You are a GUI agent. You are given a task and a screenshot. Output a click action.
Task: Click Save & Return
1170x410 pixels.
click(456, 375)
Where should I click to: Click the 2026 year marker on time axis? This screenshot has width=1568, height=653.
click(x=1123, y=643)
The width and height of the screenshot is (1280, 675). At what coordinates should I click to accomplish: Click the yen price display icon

---

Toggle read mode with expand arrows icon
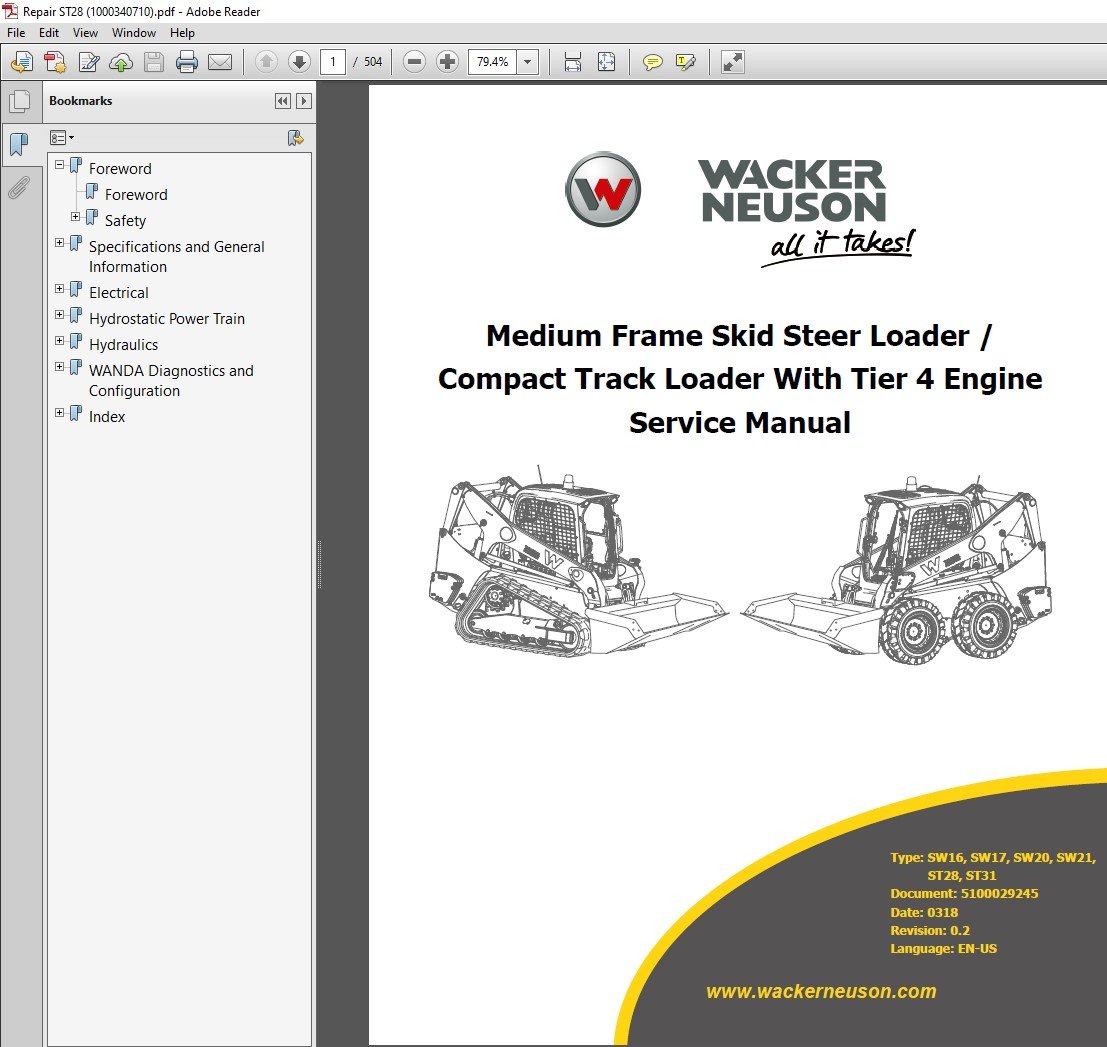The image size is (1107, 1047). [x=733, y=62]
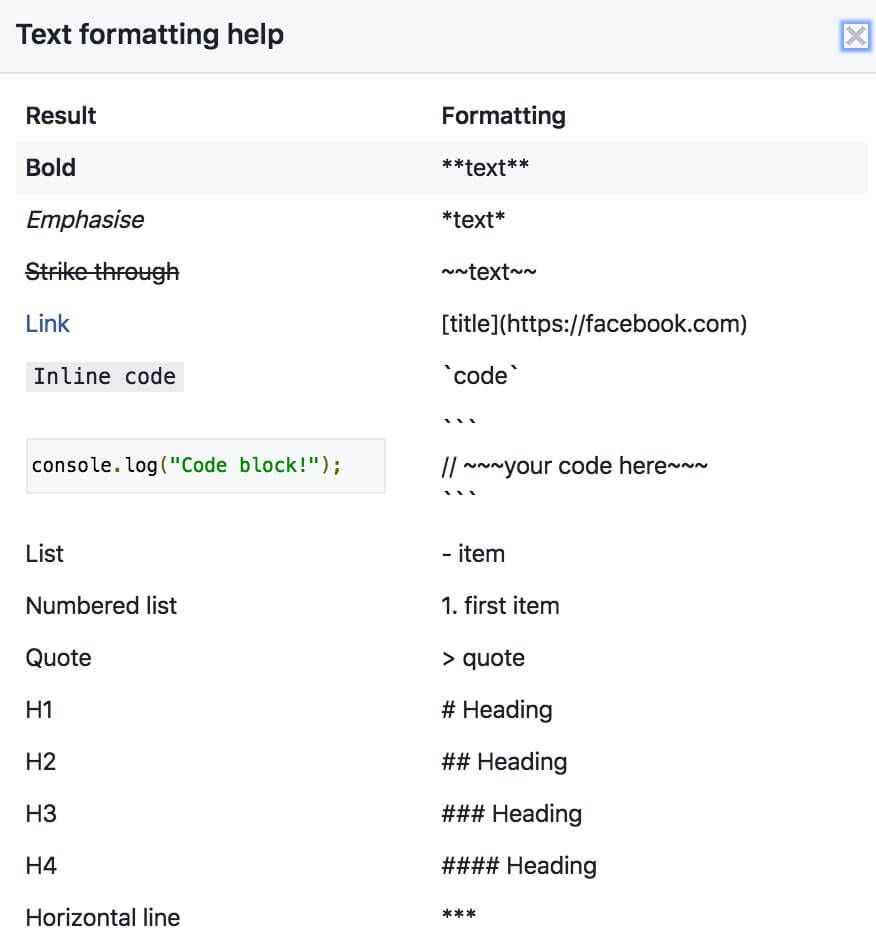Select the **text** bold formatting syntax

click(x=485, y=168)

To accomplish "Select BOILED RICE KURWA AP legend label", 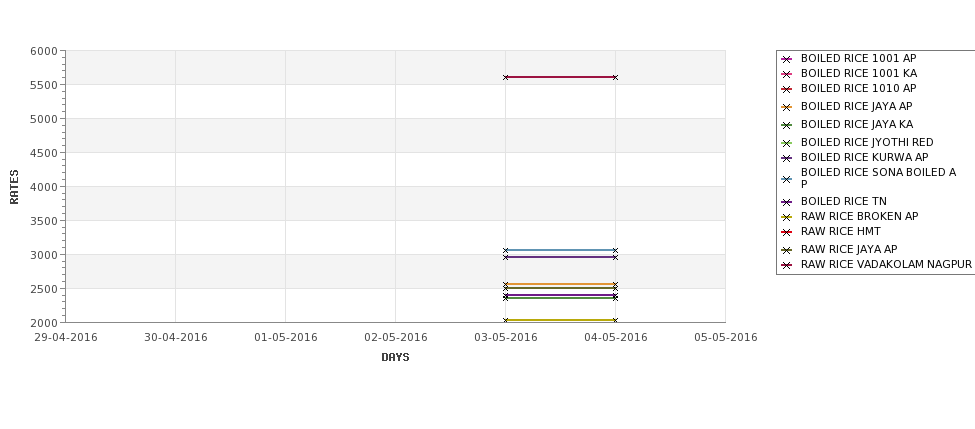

■ ACTION ITEM: Beginning with the line containing "Where should I" in the material above, copy every line exactly until you have copied the line containing "The width and".

■ SOLVED EXERCISE:
Where should I click to: Click the 2026 year marker on time axis? This screenshot has width=1568, height=653.
click(x=1123, y=643)
The width and height of the screenshot is (1280, 675). At what coordinates should I click to accomplish: Click the yen price display icon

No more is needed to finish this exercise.